---------- INPUT MATERIAL
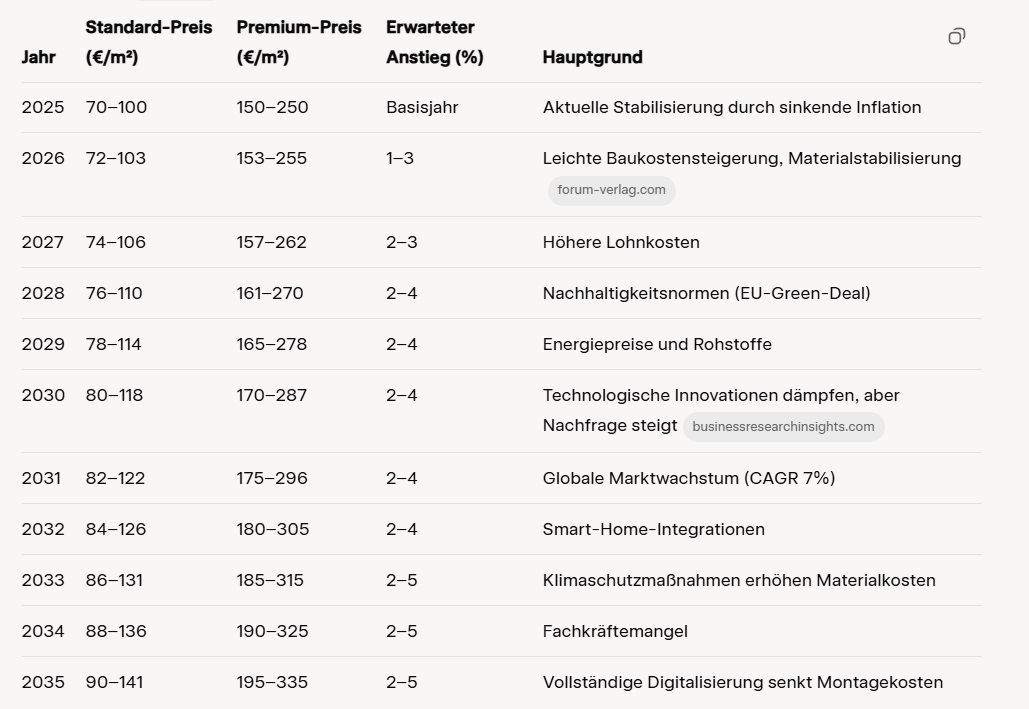Click the Globale Marktwachstum (CAGR 7%) cell
The width and height of the screenshot is (1029, 709).
(688, 479)
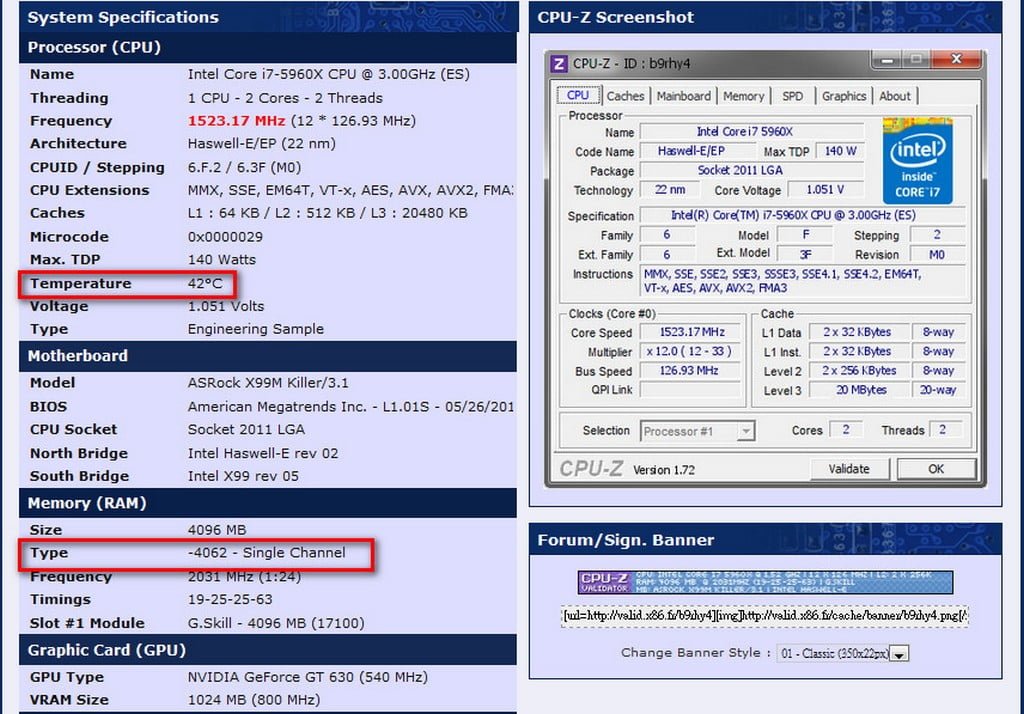Show the Graphics tab
This screenshot has height=714, width=1024.
pyautogui.click(x=843, y=96)
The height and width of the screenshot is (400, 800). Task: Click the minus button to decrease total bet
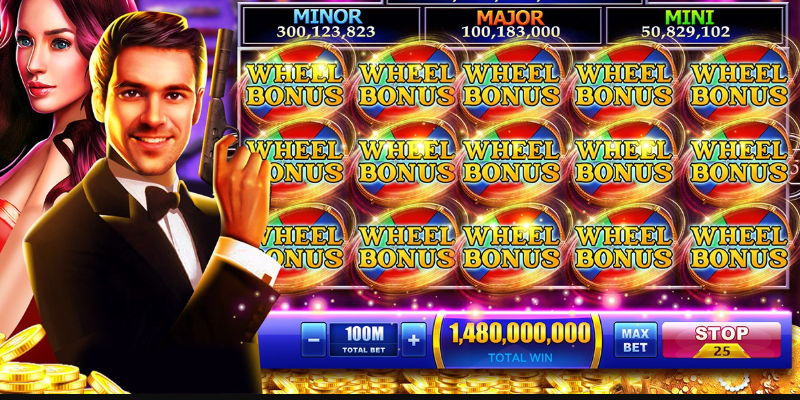(313, 340)
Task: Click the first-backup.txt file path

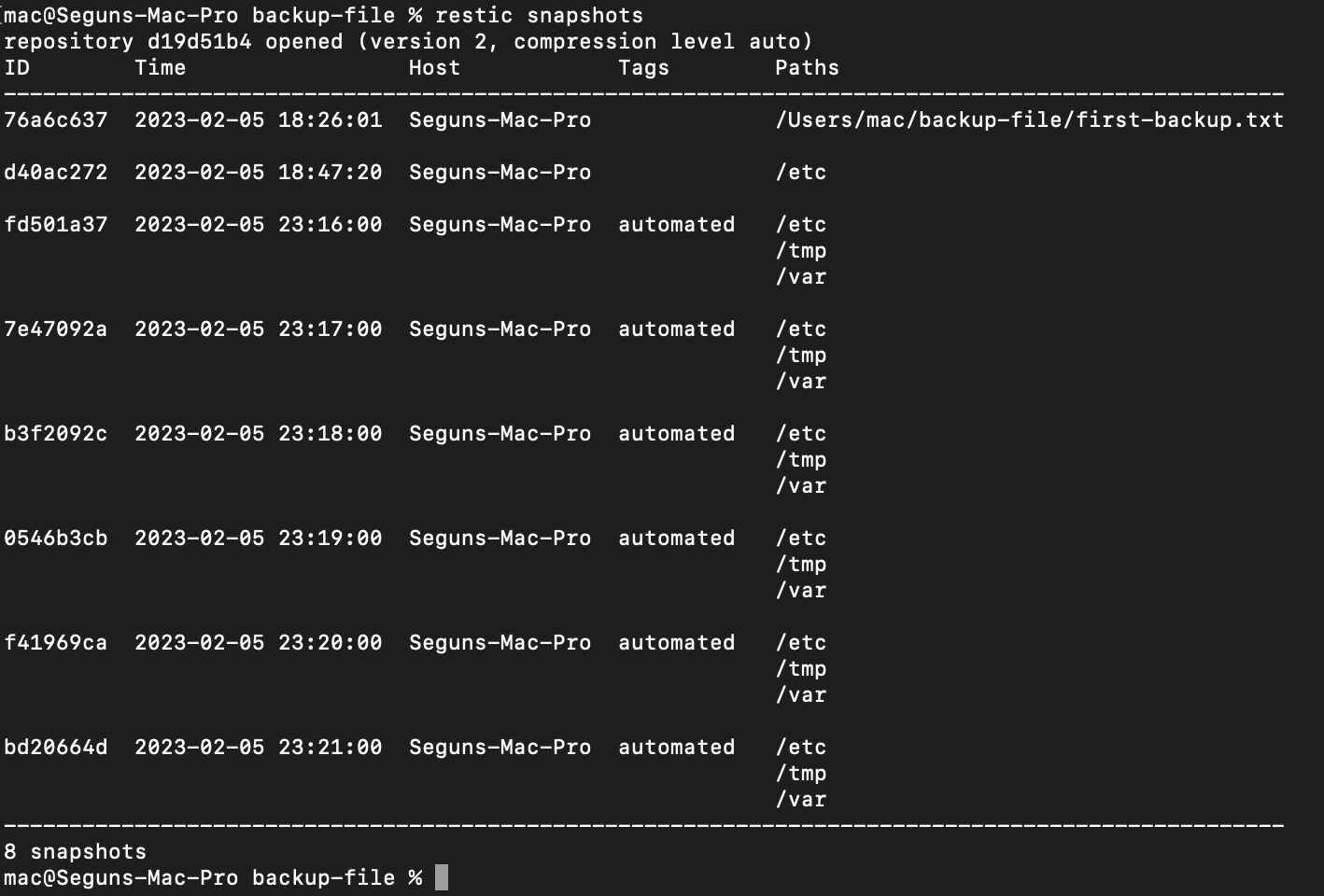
--------------------
> [TRY IT]: Would you give again, exactly as written, the lines from the one containing "The height and" through the end of the records, with no pictures and no other lines?

> [FINAL ANSWER]:
The height and width of the screenshot is (400, 800). Task: Click the minus button to decrease total bet
(313, 340)
Task: Click the first-backup.txt file path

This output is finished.